Master in my own kitchen? – It’s risotto again.

The worst thing the unfortunate food blogger (UFB) can hear is “Cook it again.” If the UFB spends time repeating stuff, they, like a baguette left out in the sun, will go stale. So, when my eldest daughter (ED), herself a blogger, began to put me under pressure, I had to do my best to resist.

ED: “Hey Dad. What ya cooking for family dinner?”

UFB: “Haven’t decided yet. Something with chicken, perhaps.”

ED: “Oh, oh, do chicken in parma ham and risotto.”

UFB: “Nah, blogged it before. Can’t repeat it. I have to blog”

ED: “Come on Dad, do risotto. 

At this stage, youngest daughter (YD) was wheeled into the conversation (on EDs side, of course).

YD: “Yeah Dad, cook the chicken in parma ham and do the risotto. We love the risotto. Come on Dad. Come on Daaaaaadddddd.”

ED & YD (Chanting): “Chicken. Chicken. Chicken. Risotto. Risotto. Risotto. Chicken. Chicken. Chicken.You get the picture.

Despite my UFB status, I do hold sway in my kitchen. However, experience tells me that I am better off occasionally bowing to this sort of domestic pressure. To prove that I am the master, I put my foot down and insisted that I cook Three Mushroom Risotto (along with the chicken in parma ham). You can read about the chicken and parma stuff and how to do a decent risotto in my Ten Month Risotto Rice Trial done a few months ago.

Most of the required ingredients. Always use a decent wine in cooking. Ideally the same wine you will be swilling with the food.

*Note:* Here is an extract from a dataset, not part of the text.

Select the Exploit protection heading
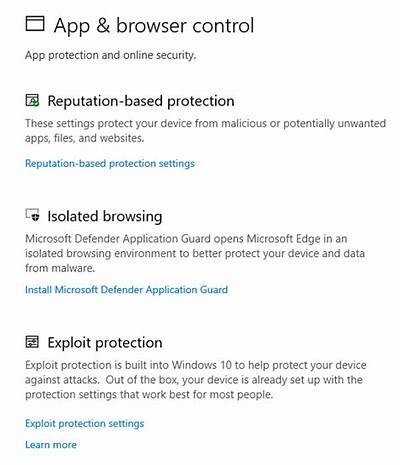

I forgot the parmesan cheese for the photo. The stock was not completed either at picture time. For the three mushroom risotto, I used Shitaké, Closed Cap and reconstituted Porcini.  The big trick with this dish is saving the water from the porcini and adding it to the stock.

The porcini reconstituting in warm water. I can’t overemphasise the need to save the water.

It really intensifies the mushroom flavour and adds a lovely deep mushroom flavour to the dish. Frying the fresh mushrooms intensifies their flavour too.

I stamped my authority by leaving the parma ham and chicken out of focus. You have to love the colour of the risotto.

I was very happy with this risotto. I was pretty happy with the photos. Not so happy  being browbeaten in my own kitchen. This UFB will be stronger in future, I promise.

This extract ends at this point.